#### [TEXT PROVIDED]
◇ ◇ ◇ ◇ ◇ ◇ ◇

# Phrag. besseae 'Carlisle'



## tomkalina (Jan 3, 2020)

In bloom this morning in a cloudy greenhouse, this has become our absolute favorite Phrag. besseae clone. IMHO it is a higher quality flower than virtually any other I've seen (including our own awarded clones). As a plus, it grows like a weed and is fertile as well. Horizontal natural spread = 8.6cm, Petal width = 3.0cm.


----------



## Linus_Cello (Jan 3, 2020)

Are you growing this with the “tray” method?


----------



## tomkalina (Jan 3, 2020)

Yes, this was the first Phrag. besseae we put into a tray as an experiment 18 months ago. I've attached a photo (sorry for the quality) of the plant taken this morning. We severed the rhizome on the oldest growth (which is left of the one farthest right) in June, 2019 and the new growth has a leaf span of 12 inches. The oldest growth has a leaf span of 30 inches. This clone gets to be an absolute horse when it's grown in a tray. (See photo).


----------



## abax (Jan 3, 2020)

That's a dazzler Tom. I'd love to have a large
division when you have one available...and the
damn weather improves for shipping. My record
with besseae isn't outstanding, but I'm learning.

◇ ◇ ◇ ◇ ◇ ◇ ◇

#### [SUPPLIED MATERIAL]
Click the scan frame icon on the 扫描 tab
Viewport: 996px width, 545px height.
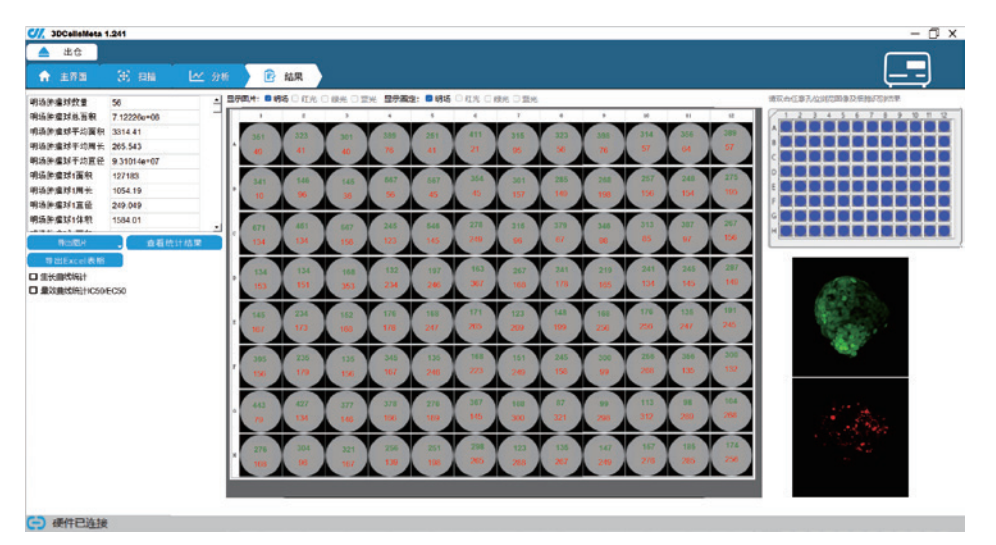pyautogui.click(x=124, y=76)
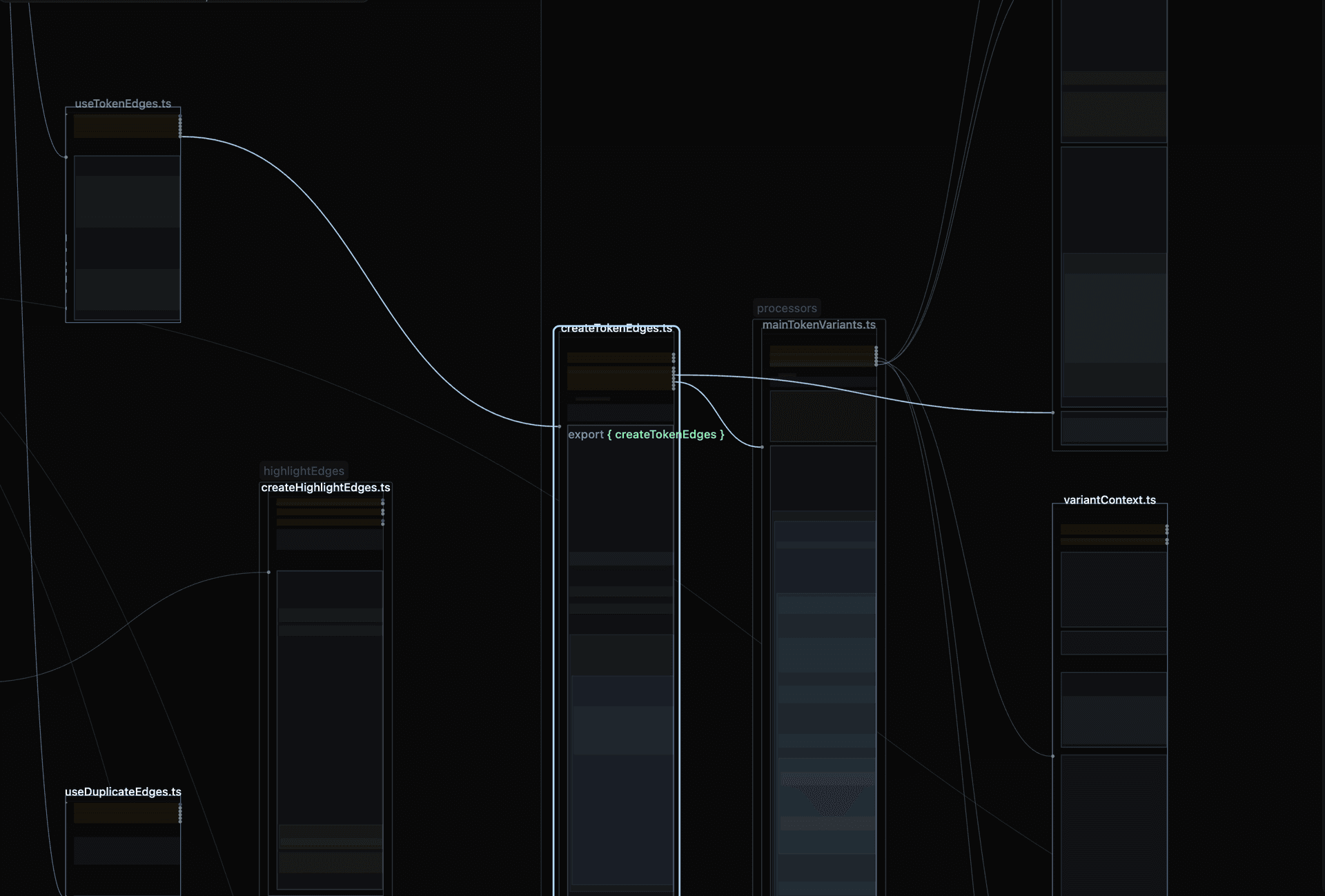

◇ ◇ ◇ ◇ ◇ ◇ ◇

#### [WRITTEN INSTRUCTION]
Reproduce the Phrag. besseae 'Carlisle' thread above verbatim, from its title through the last post.

#### [RESPONSE TO THIS EXERCISE]
# Phrag. besseae 'Carlisle'



## tomkalina (Jan 3, 2020)

In bloom this morning in a cloudy greenhouse, this has become our absolute favorite Phrag. besseae clone. IMHO it is a higher quality flower than virtually any other I've seen (including our own awarded clones). As a plus, it grows like a weed and is fertile as well. Horizontal natural spread = 8.6cm, Petal width = 3.0cm.


----------



## Linus_Cello (Jan 3, 2020)

Are you growing this with the “tray” method?


----------



## tomkalina (Jan 3, 2020)

Yes, this was the first Phrag. besseae we put into a tray as an experiment 18 months ago. I've attached a photo (sorry for the quality) of the plant taken this morning. We severed the rhizome on the oldest growth (which is left of the one farthest right) in June, 2019 and the new growth has a leaf span of 12 inches. The oldest growth has a leaf span of 30 inches. This clone gets to be an absolute horse when it's grown in a tray. (See photo).


----------



## abax (Jan 3, 2020)

That's a dazzler Tom. I'd love to have a large
division when you have one available...and the
damn weather improves for shipping. My record
with besseae isn't outstanding, but I'm learning.